我国国家标准(GB/T 12643-90)对机械手的定义:“具有和人手臂相似的动作功能,可在空间抓放物体,或进行其它操作的机械装置。”机械手可分为专用机械手和通用机械手两大类。专用机械手:它作为整机的附属部分,动作简单,工作对象单一,具有固定(有时可调)程序,使用大批量的自动生产。如自动生产线上的上料机械手,自动换刀机械手,装配焊接机械手等装置。通用机械手:它是一种具有独立的控制系统、程序可变、动作灵活多样的机械手。它适用于可变换生产品种的中小批量自动化生产。它的工作范围大,定位精度高,通用性强,广泛应用于柔性自动线。

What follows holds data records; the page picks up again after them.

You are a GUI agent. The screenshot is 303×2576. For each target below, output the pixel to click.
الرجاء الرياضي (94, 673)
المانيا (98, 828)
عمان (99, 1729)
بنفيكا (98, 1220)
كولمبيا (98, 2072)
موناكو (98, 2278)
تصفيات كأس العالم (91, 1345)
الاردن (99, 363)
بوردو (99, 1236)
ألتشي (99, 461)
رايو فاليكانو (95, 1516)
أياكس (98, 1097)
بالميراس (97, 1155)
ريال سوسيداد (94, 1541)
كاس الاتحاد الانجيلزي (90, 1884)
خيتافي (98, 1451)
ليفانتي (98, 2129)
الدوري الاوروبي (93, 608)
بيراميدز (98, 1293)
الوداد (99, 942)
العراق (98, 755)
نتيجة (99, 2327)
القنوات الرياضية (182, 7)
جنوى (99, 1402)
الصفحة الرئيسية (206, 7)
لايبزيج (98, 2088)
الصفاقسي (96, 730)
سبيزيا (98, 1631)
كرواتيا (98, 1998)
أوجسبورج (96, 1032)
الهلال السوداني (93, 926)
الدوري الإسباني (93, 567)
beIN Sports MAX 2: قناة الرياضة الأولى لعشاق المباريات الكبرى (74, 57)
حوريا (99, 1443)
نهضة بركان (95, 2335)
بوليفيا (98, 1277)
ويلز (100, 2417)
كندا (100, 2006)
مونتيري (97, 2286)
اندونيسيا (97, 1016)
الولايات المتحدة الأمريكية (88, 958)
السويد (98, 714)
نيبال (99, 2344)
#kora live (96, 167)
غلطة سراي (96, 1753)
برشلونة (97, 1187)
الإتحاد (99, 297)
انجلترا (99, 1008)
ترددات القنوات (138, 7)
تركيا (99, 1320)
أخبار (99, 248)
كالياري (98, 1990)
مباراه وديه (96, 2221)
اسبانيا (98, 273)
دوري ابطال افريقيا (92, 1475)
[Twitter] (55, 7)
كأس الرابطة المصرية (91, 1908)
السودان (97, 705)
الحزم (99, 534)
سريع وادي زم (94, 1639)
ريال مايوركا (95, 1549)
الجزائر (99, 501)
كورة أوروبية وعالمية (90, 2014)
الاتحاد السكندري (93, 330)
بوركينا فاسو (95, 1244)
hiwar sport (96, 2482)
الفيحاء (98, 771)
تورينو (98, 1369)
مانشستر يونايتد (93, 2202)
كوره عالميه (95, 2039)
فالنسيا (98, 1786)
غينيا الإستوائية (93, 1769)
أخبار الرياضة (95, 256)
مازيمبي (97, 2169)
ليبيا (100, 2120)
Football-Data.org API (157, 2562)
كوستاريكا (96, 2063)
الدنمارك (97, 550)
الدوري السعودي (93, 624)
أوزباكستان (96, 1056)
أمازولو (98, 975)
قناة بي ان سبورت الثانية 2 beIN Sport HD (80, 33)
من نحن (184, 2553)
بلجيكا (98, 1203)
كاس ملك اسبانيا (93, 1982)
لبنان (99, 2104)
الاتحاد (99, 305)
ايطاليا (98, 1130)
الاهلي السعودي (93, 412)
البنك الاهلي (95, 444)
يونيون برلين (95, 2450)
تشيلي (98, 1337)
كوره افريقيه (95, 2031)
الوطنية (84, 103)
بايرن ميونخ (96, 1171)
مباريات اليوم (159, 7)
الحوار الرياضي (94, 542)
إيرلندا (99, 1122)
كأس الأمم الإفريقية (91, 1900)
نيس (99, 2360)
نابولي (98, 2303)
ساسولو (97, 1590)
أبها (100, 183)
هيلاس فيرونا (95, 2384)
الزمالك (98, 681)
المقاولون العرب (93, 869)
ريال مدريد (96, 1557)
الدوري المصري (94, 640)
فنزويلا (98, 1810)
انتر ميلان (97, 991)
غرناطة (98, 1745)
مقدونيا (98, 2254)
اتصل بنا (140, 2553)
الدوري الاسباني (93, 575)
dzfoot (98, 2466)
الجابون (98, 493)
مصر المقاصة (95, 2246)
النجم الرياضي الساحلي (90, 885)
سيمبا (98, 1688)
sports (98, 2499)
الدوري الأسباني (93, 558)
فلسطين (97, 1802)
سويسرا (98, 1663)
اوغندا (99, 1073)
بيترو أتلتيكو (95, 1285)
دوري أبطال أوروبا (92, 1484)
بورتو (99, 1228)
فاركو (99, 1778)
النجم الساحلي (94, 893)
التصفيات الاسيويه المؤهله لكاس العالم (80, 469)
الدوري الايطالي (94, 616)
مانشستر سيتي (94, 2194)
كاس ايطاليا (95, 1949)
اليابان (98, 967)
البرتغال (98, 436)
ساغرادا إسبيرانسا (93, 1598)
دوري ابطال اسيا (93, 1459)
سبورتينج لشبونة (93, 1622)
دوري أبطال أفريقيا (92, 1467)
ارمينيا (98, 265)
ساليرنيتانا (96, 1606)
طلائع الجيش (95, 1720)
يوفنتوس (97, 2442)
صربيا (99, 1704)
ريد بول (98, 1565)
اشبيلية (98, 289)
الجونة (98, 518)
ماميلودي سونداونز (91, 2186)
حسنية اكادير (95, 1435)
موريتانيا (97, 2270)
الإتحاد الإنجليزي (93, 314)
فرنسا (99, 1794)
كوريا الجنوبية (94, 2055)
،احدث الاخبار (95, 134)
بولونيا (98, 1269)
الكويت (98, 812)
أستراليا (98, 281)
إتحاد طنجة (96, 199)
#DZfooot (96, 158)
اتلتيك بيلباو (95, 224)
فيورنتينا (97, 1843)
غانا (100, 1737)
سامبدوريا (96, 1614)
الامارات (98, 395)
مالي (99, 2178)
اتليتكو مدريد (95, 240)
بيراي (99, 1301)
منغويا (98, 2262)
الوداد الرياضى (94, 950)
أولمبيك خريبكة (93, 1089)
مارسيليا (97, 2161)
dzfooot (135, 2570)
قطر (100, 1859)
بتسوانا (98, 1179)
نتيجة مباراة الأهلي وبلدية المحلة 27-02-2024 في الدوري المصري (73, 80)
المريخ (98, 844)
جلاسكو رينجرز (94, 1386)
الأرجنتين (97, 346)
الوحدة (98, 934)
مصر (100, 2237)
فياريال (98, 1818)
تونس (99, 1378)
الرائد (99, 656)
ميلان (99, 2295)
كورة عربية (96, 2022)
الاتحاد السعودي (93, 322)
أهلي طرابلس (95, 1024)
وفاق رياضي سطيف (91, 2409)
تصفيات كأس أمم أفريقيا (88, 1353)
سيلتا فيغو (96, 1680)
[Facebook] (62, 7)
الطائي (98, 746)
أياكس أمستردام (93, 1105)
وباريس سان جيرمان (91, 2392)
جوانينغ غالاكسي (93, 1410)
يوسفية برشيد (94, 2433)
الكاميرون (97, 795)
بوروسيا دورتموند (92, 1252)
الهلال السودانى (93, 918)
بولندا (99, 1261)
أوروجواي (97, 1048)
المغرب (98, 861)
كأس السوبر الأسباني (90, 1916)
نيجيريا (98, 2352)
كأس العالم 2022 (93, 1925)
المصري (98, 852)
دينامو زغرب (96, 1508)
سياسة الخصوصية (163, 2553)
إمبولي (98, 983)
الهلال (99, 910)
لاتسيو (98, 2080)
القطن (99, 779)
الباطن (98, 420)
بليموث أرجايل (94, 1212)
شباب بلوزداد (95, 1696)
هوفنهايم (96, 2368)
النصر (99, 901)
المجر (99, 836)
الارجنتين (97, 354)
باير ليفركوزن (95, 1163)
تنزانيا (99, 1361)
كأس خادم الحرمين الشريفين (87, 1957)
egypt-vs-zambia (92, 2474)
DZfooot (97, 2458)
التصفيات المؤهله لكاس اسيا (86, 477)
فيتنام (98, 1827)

机械手最早应用在汽车制造工业,常用于焊接、喷漆、上下料和搬运。机械手延伸和扩大了人的手足和大脑功能,它可替代人从事危险、有害、有毒、低温和高热等恶劣环境中的工作;代替人完成繁重、单调重复劳动,提高劳动生产率,保证产品质量。目前主要应用于制造业中,特别是电器制造、汽车制造、塑料加工、通用机械制造及金属加工等工业。机械手与数控加工中心,自动搬运小车与自动检测系统可组成柔性制造系统(FMS )和计算机集成制造系统(CIMS ),实现生产自动化。随着生产的发展,功能和性能的不断改善和提高,机械手的应用领域日益扩大。
研究目的及意义:
工业机械手具有许多人类无法比拟的优点,满足了社会化大生产的需要,其主要优点如下:
1.能代替人从事危险、有害的操作。只要根据工作环境进行合理设计,选择适当的材料和结构,机械手就可以在异常高温或低温、异常压力和有害气体、粉尘、放射线作用下,以及冲压、灭火等危险环境中胜任工作。工伤事故多的工种,如冲压、压铸、热处理、锻造、喷漆以及有强烈紫外线照射的电弧焊等作业中,应推广工业机械手或机器人。
2.能长时间工作,不怕疲劳,可以把人从繁重单调的劳动中解放出来,并能扩大和延伸人的功能。人在连续工作几小时后,总会感到疲劳或厌倦,而机械手只要注意维护、检修,即能胜任长时间的单调重复劳动。
3.动作准确,因此可以稳定和提高产品的质量,同时又可避免人为的操作错误。
4.机械手特别是通用工业机械手的通用性、灵活性好,能较好地适应产品品种的不断变化,以满足柔性生产的需要。
5.机械手能明显地提高劳动生产率和降低成本。
由于机械手在工业自动化和信息化中发挥了以上巨大的作用,世界各国都很重视工业机械手的应用和发展,机械手的应用在我过还属于起步阶段,就显示出了许多的无法替代的优点,展现了广阔的应用前景。近十几年来,机械手的开发不仅越来越优化,而且涵盖了许多领域,应用的范畴十分广阔。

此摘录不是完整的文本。